- **Exercise materials**:
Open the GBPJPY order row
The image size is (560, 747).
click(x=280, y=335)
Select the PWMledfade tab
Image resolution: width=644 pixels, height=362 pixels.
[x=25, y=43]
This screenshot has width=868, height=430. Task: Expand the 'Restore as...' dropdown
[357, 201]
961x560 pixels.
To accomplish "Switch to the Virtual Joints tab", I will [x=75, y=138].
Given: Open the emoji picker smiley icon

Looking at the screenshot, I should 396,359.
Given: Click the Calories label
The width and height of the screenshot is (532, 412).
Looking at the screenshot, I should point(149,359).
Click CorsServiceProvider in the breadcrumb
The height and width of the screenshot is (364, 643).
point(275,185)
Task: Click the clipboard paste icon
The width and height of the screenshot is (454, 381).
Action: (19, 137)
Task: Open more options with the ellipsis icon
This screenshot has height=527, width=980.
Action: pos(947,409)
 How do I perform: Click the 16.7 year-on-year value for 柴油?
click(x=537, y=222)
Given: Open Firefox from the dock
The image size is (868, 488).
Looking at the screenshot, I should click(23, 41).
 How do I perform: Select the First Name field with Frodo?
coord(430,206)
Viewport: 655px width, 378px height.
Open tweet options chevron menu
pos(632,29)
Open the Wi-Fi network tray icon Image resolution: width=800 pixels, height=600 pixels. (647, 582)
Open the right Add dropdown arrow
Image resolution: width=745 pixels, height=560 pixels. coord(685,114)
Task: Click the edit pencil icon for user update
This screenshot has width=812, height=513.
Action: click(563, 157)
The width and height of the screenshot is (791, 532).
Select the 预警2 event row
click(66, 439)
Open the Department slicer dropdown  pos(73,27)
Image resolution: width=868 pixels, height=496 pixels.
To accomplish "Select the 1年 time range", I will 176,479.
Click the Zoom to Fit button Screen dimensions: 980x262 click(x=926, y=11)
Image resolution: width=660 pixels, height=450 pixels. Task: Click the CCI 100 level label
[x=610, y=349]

- **Goal**:
Can you write out the stretch from "Task: Click the clipboard paste icon" through the end of the records again, with every "icon" swapped for "glyph" and everything else left unchanged?

- **Full output**:
Task: Click the clipboard paste glyph
The width and height of the screenshot is (454, 381).
Action: (19, 137)
Task: Open more options with the ellipsis glyph
This screenshot has height=527, width=980.
Action: pos(947,409)
 How do I perform: Click the 16.7 year-on-year value for 柴油?
click(x=537, y=222)
Given: Open Firefox from the dock
The image size is (868, 488).
Looking at the screenshot, I should click(23, 41).
 How do I perform: Select the First Name field with Frodo?
coord(430,206)
Viewport: 655px width, 378px height.
Open tweet options chevron menu
pos(632,29)
Open the Wi-Fi network tray glyph Image resolution: width=800 pixels, height=600 pixels. (647, 582)
Open the right Add dropdown arrow
Image resolution: width=745 pixels, height=560 pixels. coord(685,114)
Task: Click the edit pencil glyph for user update
This screenshot has width=812, height=513.
Action: click(563, 157)
The width and height of the screenshot is (791, 532).
Select the 预警2 event row
click(66, 439)
Open the Department slicer dropdown  pos(73,27)
Image resolution: width=868 pixels, height=496 pixels.
To accomplish "Select the 1年 time range", I will 176,479.
Click the Zoom to Fit button Screen dimensions: 980x262 click(x=926, y=11)
Image resolution: width=660 pixels, height=450 pixels. Task: Click the CCI 100 level label
[x=610, y=349]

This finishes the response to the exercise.